Daily Morning Report 17.08.2017

The dollar was on the back foot against the other major currencies on Today after minutes from the Federal Reserve’s latest meeting raised doubts about whether the central bank will hike interest rates again this year.

The U.S. dollar index, which measures the greenback’s strength against a trade- weighted basket of six major currencies, was at 93.46.

Fed officials were split over the timing of future interest rate increases amid concerns over a recent string of sluggish inflation reading, the minutes of the central bank’s July meeting showed.

Expectations that rates will rise more gradually tend to weigh on the dollar, as they make the currency less attractive to yield-seeking investors.

Concerns over U.S. President Donald Trump’s ability to implement his economic policies after he disbanded two high-profile business advisory councils also fed into dollar weakness.

The dollar was lower against the yen, with USDJPY dropping 0.16% to 109.96, down from Wednesday’s high of 110.84.

The euro was a touch lower, with EURUSD dropping 0.09% to 1.1755.

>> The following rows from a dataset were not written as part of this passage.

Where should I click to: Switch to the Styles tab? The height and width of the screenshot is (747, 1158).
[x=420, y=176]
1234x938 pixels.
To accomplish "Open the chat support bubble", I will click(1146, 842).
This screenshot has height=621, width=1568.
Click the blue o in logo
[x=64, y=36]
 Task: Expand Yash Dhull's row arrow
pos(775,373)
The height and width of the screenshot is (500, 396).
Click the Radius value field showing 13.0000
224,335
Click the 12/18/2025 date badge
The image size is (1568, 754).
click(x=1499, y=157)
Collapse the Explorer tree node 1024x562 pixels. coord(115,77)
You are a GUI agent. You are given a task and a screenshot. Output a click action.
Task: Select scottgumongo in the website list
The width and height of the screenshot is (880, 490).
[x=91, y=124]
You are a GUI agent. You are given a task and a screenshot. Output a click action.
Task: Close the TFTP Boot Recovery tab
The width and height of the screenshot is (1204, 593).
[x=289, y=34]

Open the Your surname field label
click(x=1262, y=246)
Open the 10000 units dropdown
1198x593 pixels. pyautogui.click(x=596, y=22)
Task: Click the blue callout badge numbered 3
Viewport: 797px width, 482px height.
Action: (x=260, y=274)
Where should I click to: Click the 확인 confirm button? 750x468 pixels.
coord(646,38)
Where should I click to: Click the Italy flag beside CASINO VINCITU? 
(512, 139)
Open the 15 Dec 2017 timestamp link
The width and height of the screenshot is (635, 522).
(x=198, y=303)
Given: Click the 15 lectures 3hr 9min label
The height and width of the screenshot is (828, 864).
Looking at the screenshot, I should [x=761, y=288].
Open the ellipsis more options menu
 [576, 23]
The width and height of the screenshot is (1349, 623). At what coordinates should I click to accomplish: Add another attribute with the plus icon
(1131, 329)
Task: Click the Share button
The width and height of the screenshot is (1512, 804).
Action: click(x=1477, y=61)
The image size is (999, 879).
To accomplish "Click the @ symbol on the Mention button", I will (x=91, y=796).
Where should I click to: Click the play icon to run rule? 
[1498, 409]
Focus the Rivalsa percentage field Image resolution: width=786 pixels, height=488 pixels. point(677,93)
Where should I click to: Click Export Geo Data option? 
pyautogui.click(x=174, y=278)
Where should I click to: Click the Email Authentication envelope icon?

The euro had weakened following reports that European Central Bank President Mario Draghi will not deliver any fresh monetary policy message in his speech at the Fed’s Jackson Hole conference later this month.

The euro was trading near 10-month highs against sterling with EURGBP at 0.9122.

The euro has risen against sterling amid expectations that Brexit will be more damaging to the UK economy than the euro zone.

Sterling was little changed against the dollar, with GBPUSD at 1.2888.

Meantime, the Australian dollar was higher, with AUDUSD rising 0.4% to 0.7954, having rebounded on yesterday from a one-month low.

Data out earlier on Today showed that Australia’s unemployment rate edged down to 5.6% in July from an upwardly revised 5.7% as the economy added 27,900 new jobs.

The data was seen as unlikely to alter the Reserve Bank of Australia’s neutral policy stance.